(Directions) Carry on the passage below about introducing a dog to a newborn baby, starting after its final line.

(Passage shown)
+ + + +
If you’re expecting a baby, you might be wondering how the heck your dog will react to the new family member. You’re probably also thinking about what you can do ahead for planning that introduction.
The following are some tips and tricks from parents who’ve been there.
How to introduce your dog to your newborn baby
1. Change up the routine before the baby arrives.
Obviously, once the baby arrives your schedule might get a little … hectic.
Jeris Pugh is a father and the owner of The Martial ARFS, a training and fitness center for dogs.
One thing he suggests is changing up your dog’s routine so it’s more random before the baby arrives. For example, make your dog’s walks more random, feed his meals an hour or two later or earlier and put him in his kennel or in another room at random times.
“The sooner they do this, the less chance the dog will associate any negative changes with the arrival of the baby,” he said.
The Martial ARFS offers a program focused on interactions between dogs and babies, and Pugh’s daughter Alexis is pictured above petting one of her family’s dogs, Sabre.
2. Allow your dog to get used to baby items ahead of time.
Roxanne Lee recently introduced her French bulldog Rocky to her newborn baby. She said this was a pretty easy task since her dog had been around babies in a prior home.
While she was still pregnant, Lee allowed her dog to smell all the new baby toys. If he tried to chew them, she would say, “No, it’s for the baby,” and then put the toys in the designated baby areas like a crib.
“Then I would trade up by giving him his own ‘new’ dog toy,” she said. “He already has a ton of dog toys, but we didn’t want him to feel jealous of the new baby toys.”
3. Take your time with the introduction
Pugh’s #1 tip for introducing your dog and your baby is – “wait!”
“People are in such a rush to get their dog and baby together, be it because they want all of the family to be together or be it for a photo for Facebook,” he said. “However, this puts an extraordinary amount of pressure on the dog, who really can’t understand the changes that are going on in his life.”
4. Allow your dog to smell the baby blanket.
Lee said she remained in the hospital for three days for recovery, and every day her husband brought home a new set of blankets and hats the baby had used.
She said her dog had the same reaction to the baby items each time – he snuggled with them.
5. Have new toys ready for your dog too.
+ + + +
Stored items
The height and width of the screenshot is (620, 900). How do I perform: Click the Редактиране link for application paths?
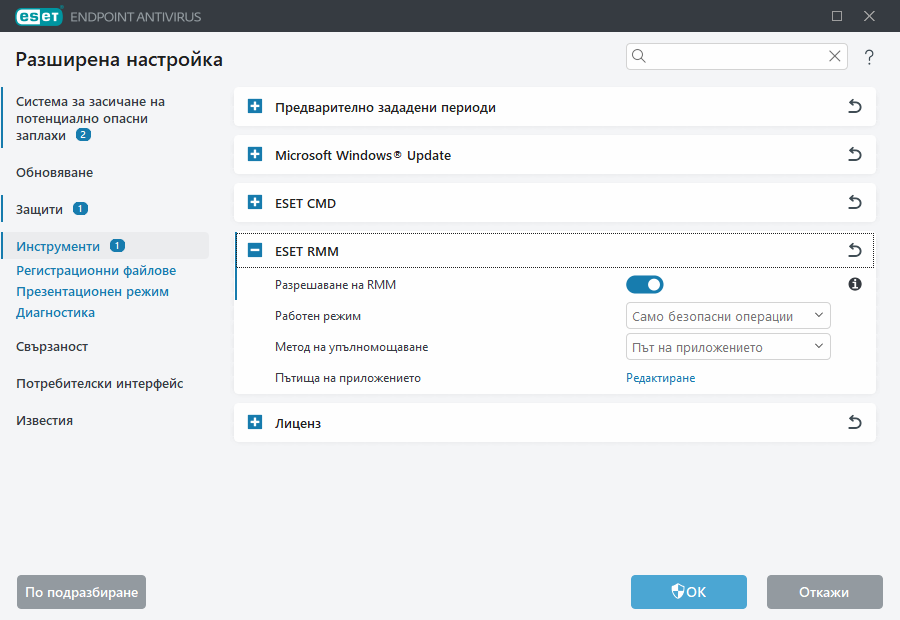click(x=660, y=378)
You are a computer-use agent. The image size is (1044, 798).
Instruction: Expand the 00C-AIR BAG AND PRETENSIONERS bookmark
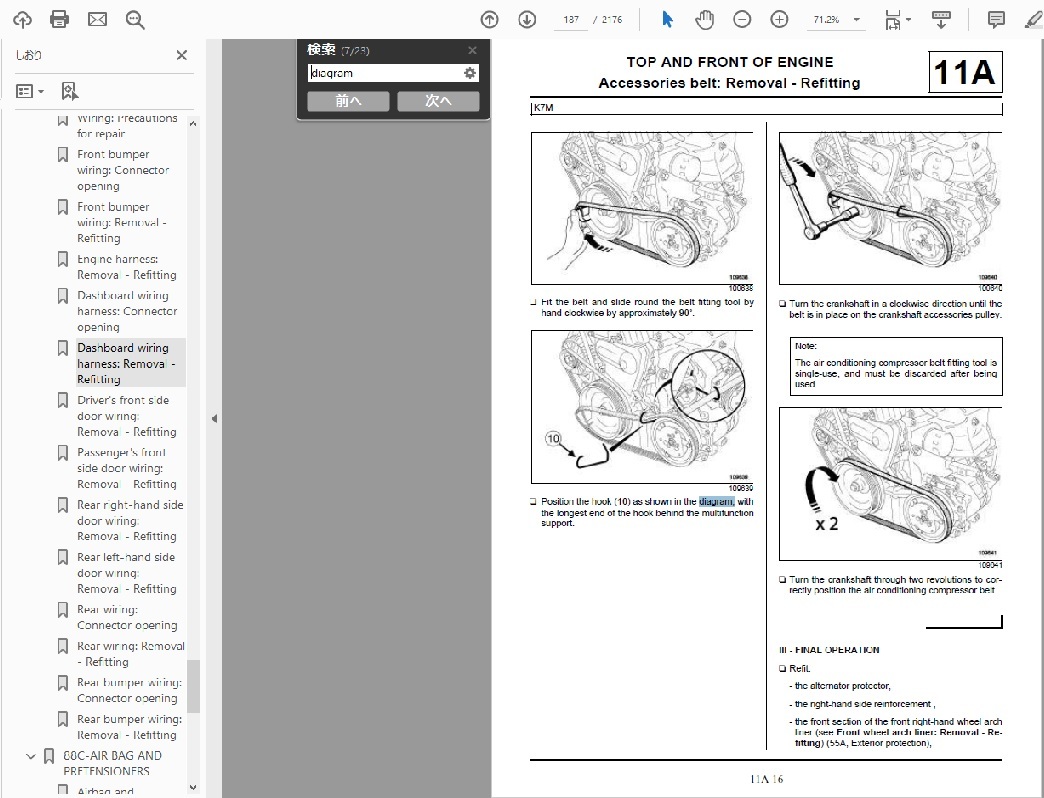(x=30, y=756)
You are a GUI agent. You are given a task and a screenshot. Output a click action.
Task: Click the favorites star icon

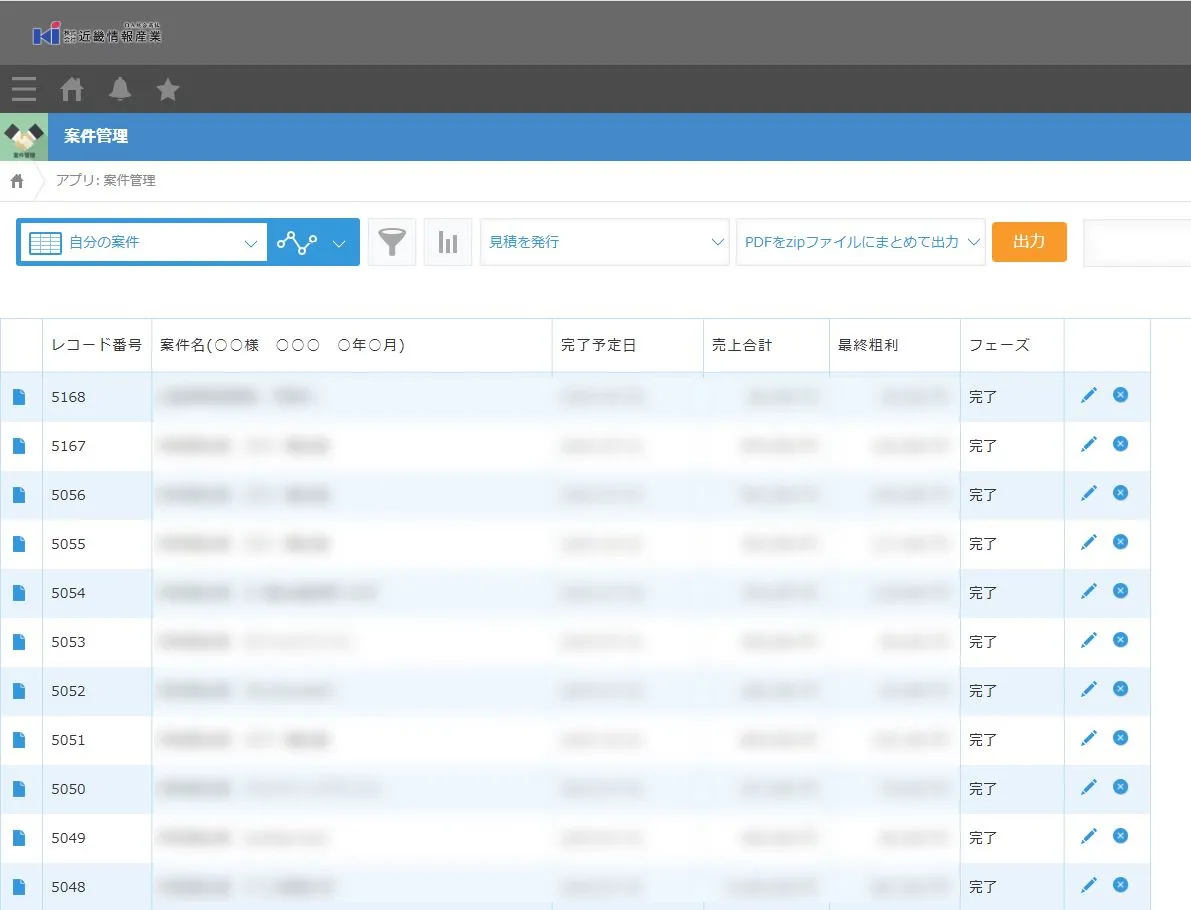[168, 90]
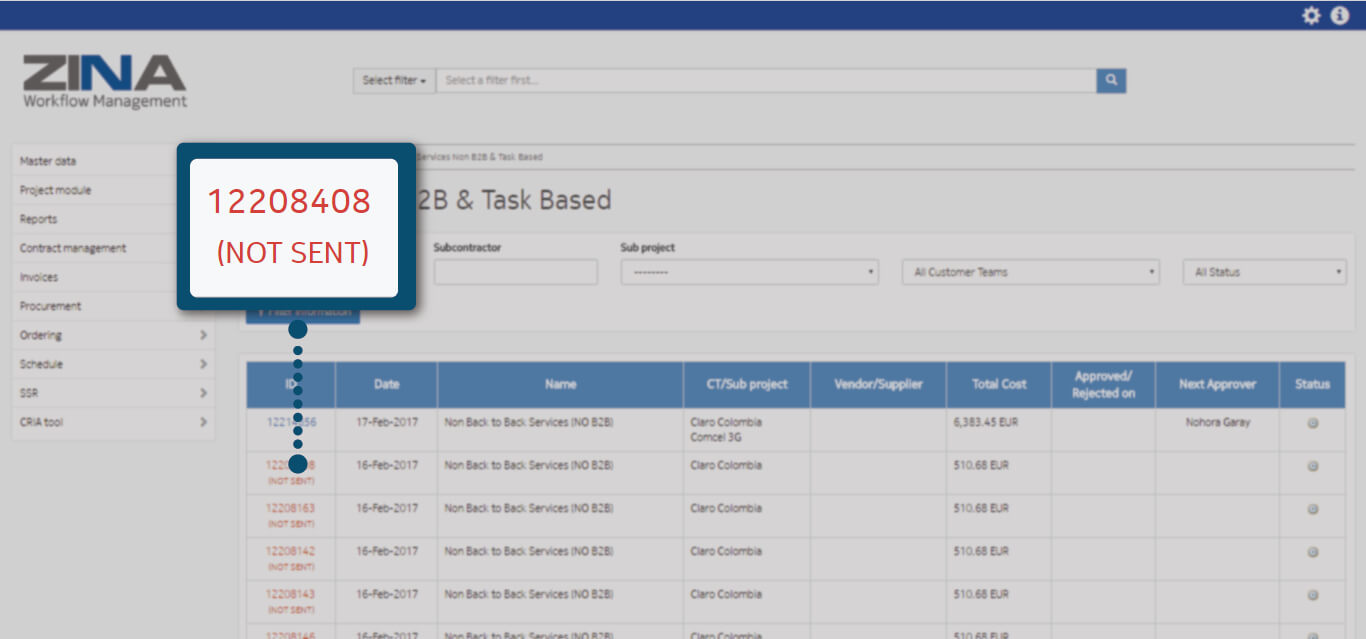The image size is (1366, 639).
Task: Click status circle for order 12208142
Action: (1313, 552)
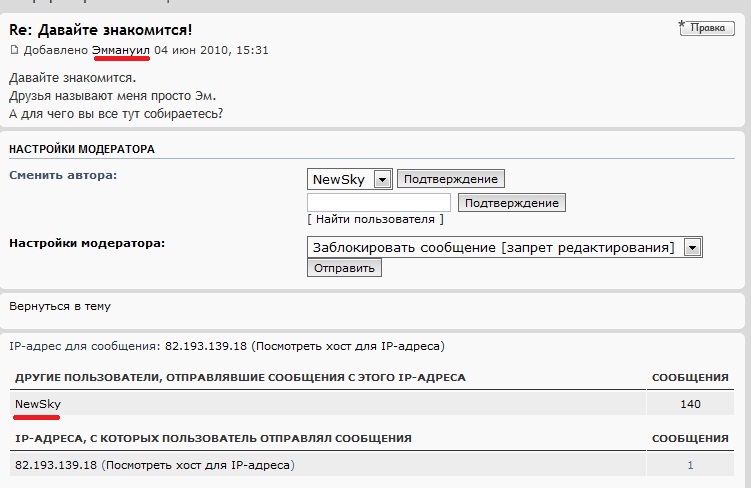Open NewSky user link in the IP table
Image resolution: width=751 pixels, height=488 pixels.
coord(38,403)
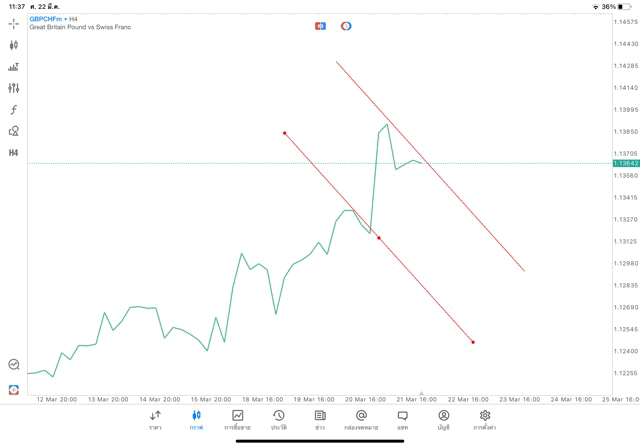
Task: Switch chart type using the candlestick icon
Action: (x=14, y=45)
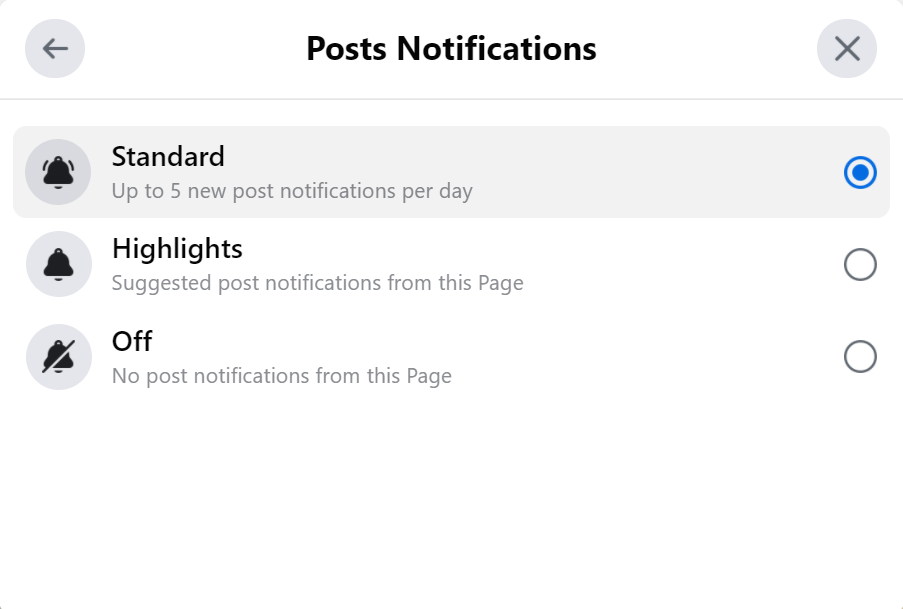This screenshot has height=609, width=903.
Task: Select the Off option label
Action: [x=132, y=342]
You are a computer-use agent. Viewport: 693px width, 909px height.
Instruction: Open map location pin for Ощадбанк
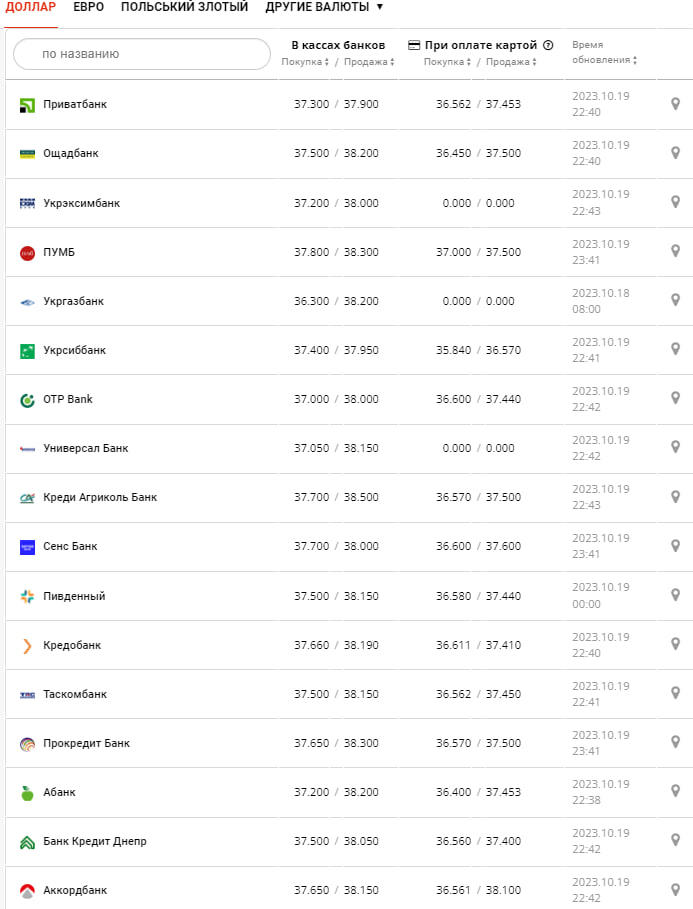675,153
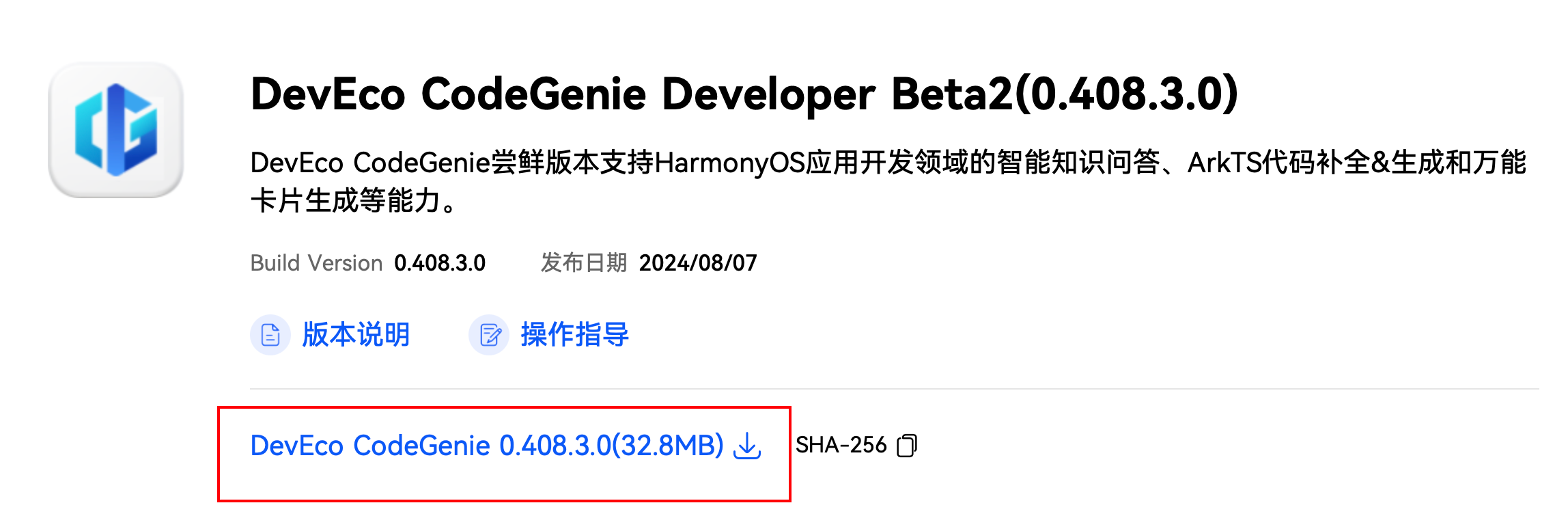Screen dimensions: 1568x529
Task: Click ArkTS in the description text
Action: [1224, 163]
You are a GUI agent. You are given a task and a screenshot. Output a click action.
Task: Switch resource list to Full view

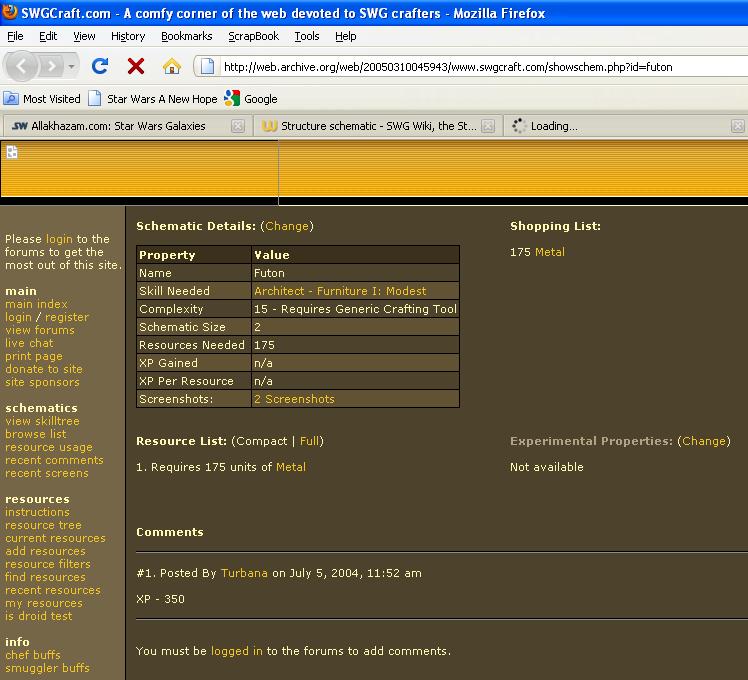tap(310, 441)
+ + + +
(Response box)
If you have a couple of new toys ready for your dog, then he might not feel as left out.
Lee said she had about a dozen new dog toys ready and waiting once the baby arrived. That way, whenever her dog tried to steal a baby pacifier or teddy bear she just traded him for a dog toy.
“I didn’t want him to feel like he was being punished, so I reinforced the idea that they were separate toys for the baby,” she said.
6. Train your dog ahead of time.
Because all his dogs were well trained prior to his daughter’s birth, Pugh said it was much easier to incorporate Alexis into what his dogs already knew in order to keep them comfortable with the change.
“When working with expecting parents, I try to emphasize the fact of training prior to the baby coming makes a huge difference after the baby arrives,” he said.
He knows it’s extremely hard to train a dog and a baby at the same time!
Finally, I asked Lee if there was anything she would’ve done differently when introducing her dog and baby.
“The one thing I wish that we could have done differently was to bring the dog to the hospital pick-up area and then drive home together, so then he could have felt like he was a part of the process of bringing the baby home as a family,” she said.
Unfortunately, they weren’t able to do that, but everything seemed to work out just fine regardless.
“When we finally came home, the dog approached the baby in the car seat carrier, sniffed him a few times, and affectionately kissed him.”
Have any of you recently (or not so recently) introduced your baby to the family dog? What tips would you add to the list?